* _Required work_:
1 - In the Dojo post, echo the passage from "I would suspect" to "you use it." word for word.
2 - In the Dojo post, which search term turned up no matching idea?

* _Quoted text_:
▶
So I recently posted an idea where we could construct facilities I call Dojo's where players can train and become better at the game. But searching for this sort of facility in search, I found that only I had ever referred to them. Looking under the search term "training" I also found no such idea... It seems a suggestion has appeared, and I had wrongly assumed someone like flatfinger, cornflakes, or thymine came up with it long ago
Anyways, Dojo's. Josh has already hinted at the idea of being able to train workers, by having them do certain tasks while they statistically increase their skill levels. I am suggesting that the same sort of function should be applied to NPC's and the human player.
I would suspect that all NPC skills and intelligence will have some sort of optimal state for decision making, such as perfect accuracy, safe and quick pathfinding, optimal price beliefs, formation rigidity, etc. Most NPC's will also have some sort of pollutant in their code which artificially skews their perfect accuracy or optimal price belief so that NPC's have a wide variety of skills, ranging down from perfect, to horrible decision making. Training at a Dojo would however remove that pollutant, allowing their accuracy to increase, to more closely follow a fleet formation, to have a more optimal price belief, to be better at frequency identification, or any skill that can be increased. Additionally, training at a dojo could have a small effect on your personality, shifting you slightly towards the personality of the owner every time you use it.
◀
* _Records provided_:
▶
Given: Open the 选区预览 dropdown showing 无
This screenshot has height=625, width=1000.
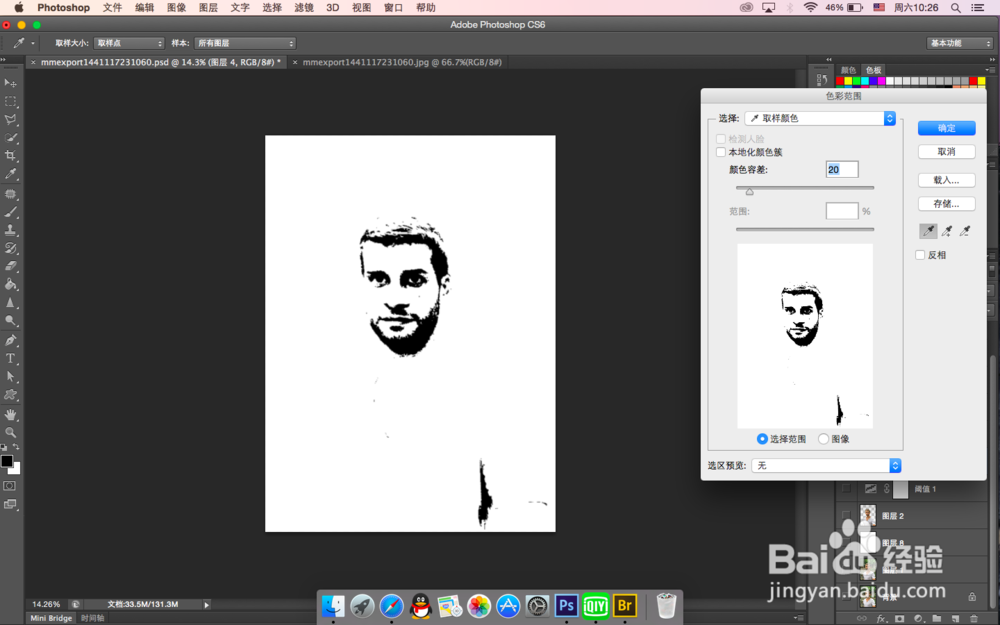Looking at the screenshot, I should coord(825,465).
◀
▶
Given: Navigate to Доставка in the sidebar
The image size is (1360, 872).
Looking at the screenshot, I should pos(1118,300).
◀
▶
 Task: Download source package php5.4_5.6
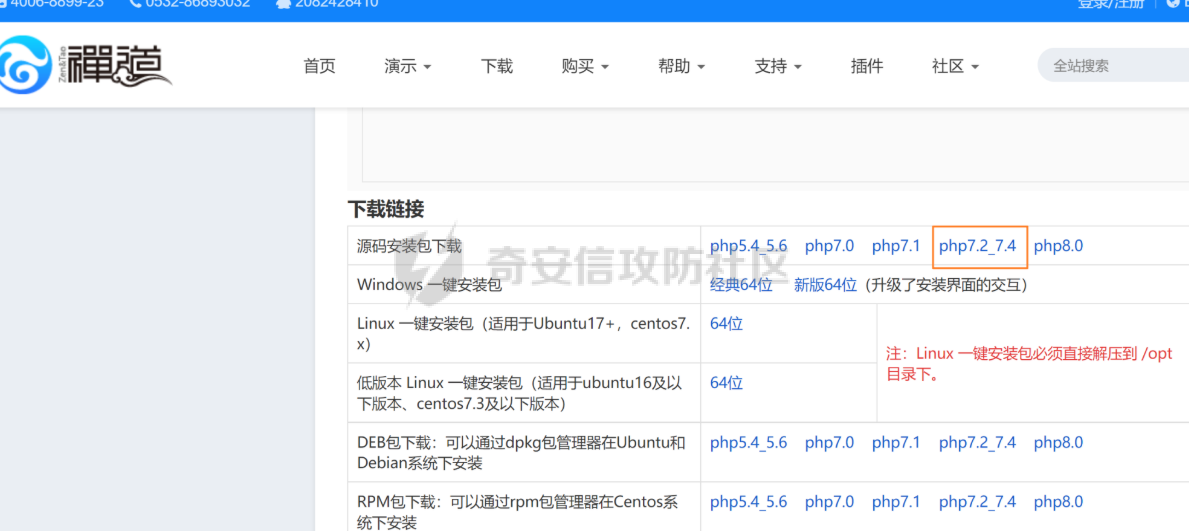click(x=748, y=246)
◀
* _Answers given_:
1 -
I would suspect that all NPC skills and intelligence will have some sort of optimal state for decision making, such as perfect accuracy, safe and quick pathfinding, optimal price beliefs, formation rigidity, etc. Most NPC's will also have some sort of pollutant in their code which artificially skews their perfect accuracy or optimal price belief so that NPC's have a wide variety of skills, ranging down from perfect, to horrible decision making. Training at a Dojo would however remove that pollutant, allowing their accuracy to increase, to more closely follow a fleet formation, to have a more optimal price belief, to be better at frequency identification, or any skill that can be increased. Additionally, training at a dojo could have a small effect on your personality, shifting you slightly towards the personality of the owner every time you use it.

2 - "training"